___ Extracted information

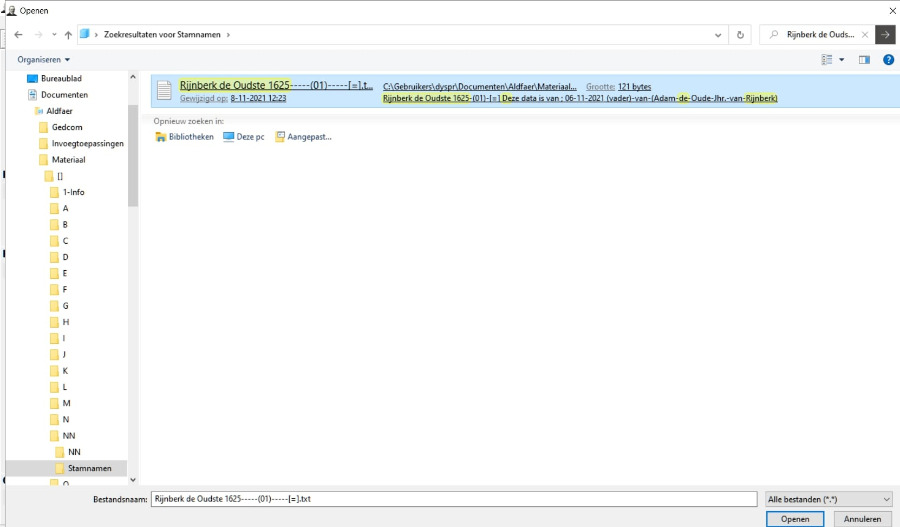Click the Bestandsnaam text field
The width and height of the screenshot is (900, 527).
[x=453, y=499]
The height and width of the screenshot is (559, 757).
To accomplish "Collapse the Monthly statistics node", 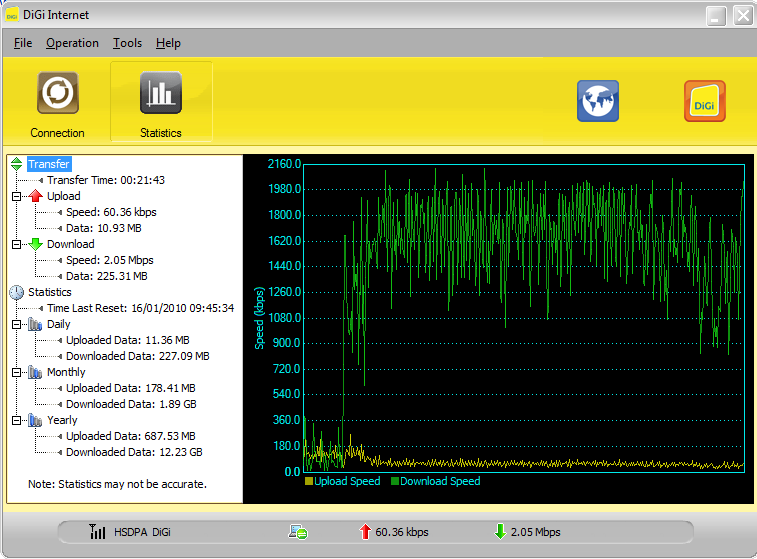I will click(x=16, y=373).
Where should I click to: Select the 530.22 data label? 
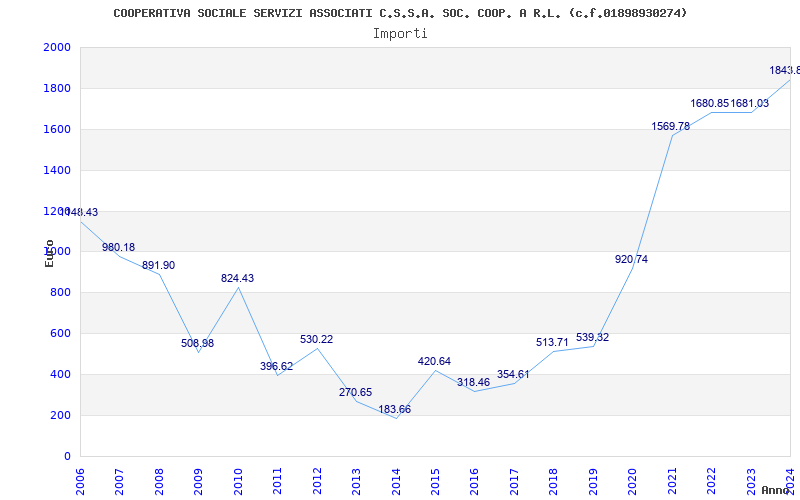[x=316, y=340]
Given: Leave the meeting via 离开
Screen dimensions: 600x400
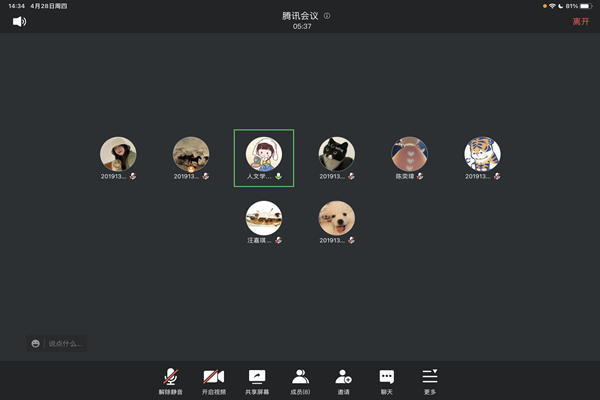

______

Word for word, reproduce each line from the one with "Where should I" through the last line of the material above, both included, and drop the pictures.

• [Final answer]:
Where should I click to: Select the 530.22 data label? 
[x=316, y=340]
Given: Leave the meeting via 离开
Screen dimensions: 600x400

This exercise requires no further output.